First compile the executable binary soft_memory_limit using gotip build main.go.

Run GOMEMLIMIT=10737418240 GOGC=off GODEBUG=gctrace=1 . /soft_memory_limit -depth=21 to see the effect.

go gc

Here I set MemoryLimit to 10G, and the memory threshold is not reached in the whole program, so no GC happens.

Is it the same effect as setting ballast.

SetMemoryLimit + GOGC=off + MemoryLimit is not big enough

Let’s set MemoryLimit to 1G and see how GC behaves (GOMEMLIMIT=1073741824 GOGC=off GODEBUG=gctrace=1 . /soft_memory_limit -depth=21).

go gc

You can see that the memory usage during the program run can still touch the threshold of 1G, which will lead to several garbage collections, and the overall running time is less than the difference between case1, because the GC collection is only a few times and can be ignored.

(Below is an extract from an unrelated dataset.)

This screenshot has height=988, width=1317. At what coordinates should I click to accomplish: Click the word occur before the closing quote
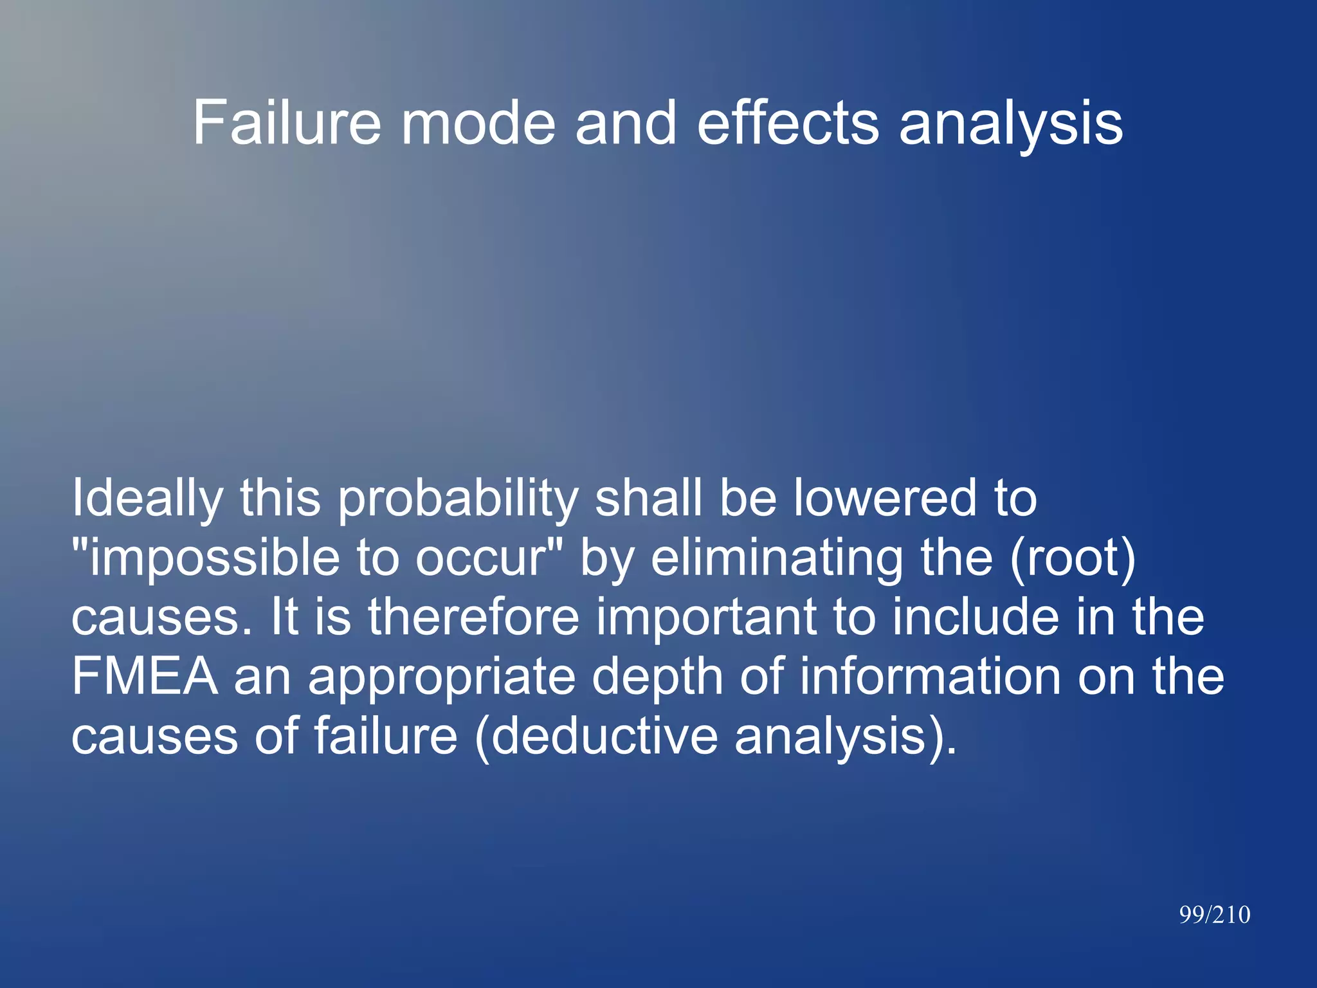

If you set the threshold smaller, for example by 10 times (GOMEMLIMIT=107374182 GOGC=off GODEBUG=gctrace=1 . /soft_memory_limit -depth=21), you can see more frequent garbage collection and a significant increase in overall program runtime.

go gc

SetMemoryLimit + GOGC=100 + MemoryLimit is big enough

In order to achieve the ballast effect, the previous cases set GOGC to off, what if we set it to the default value of 100?

GOMEMLIMIT=10737418240 GOGC=100 GODEBUG=gctrace=1 . /soft_memory_limit -depth=21

go gc

As you can see, there will be a large number of GC events, and many of them do not reach the threshold before GC occurs. This is also obvious because the GOGC target is still followed to decide whether to garbage collect without reaching the MemoryLimit threshold.

In this case, GOGC tuner can be used for tuning to avoid so many garbage collections.

SetMemoryLimit + GOGC=100 + MemoryLimit is not big enough

If the MemoryLimit is not large enough, the GC will be triggered when the memory reaches MemoryLimit, but since GOGC is not closed, both GOGC and MemoryLimit may trigger the GC, and the program will still run slower overall.

go gc

To sum up, by setting a larger value of SetMemoryLimit and adding GOGC=off, you can achieve the effect of ballast.

But in the case of not turning off GOGC, it may still trigger many times of GC, which affects the performance, this time also need GOGC Tuner tuning, reduce the number of GC before reaching MemoryLimit.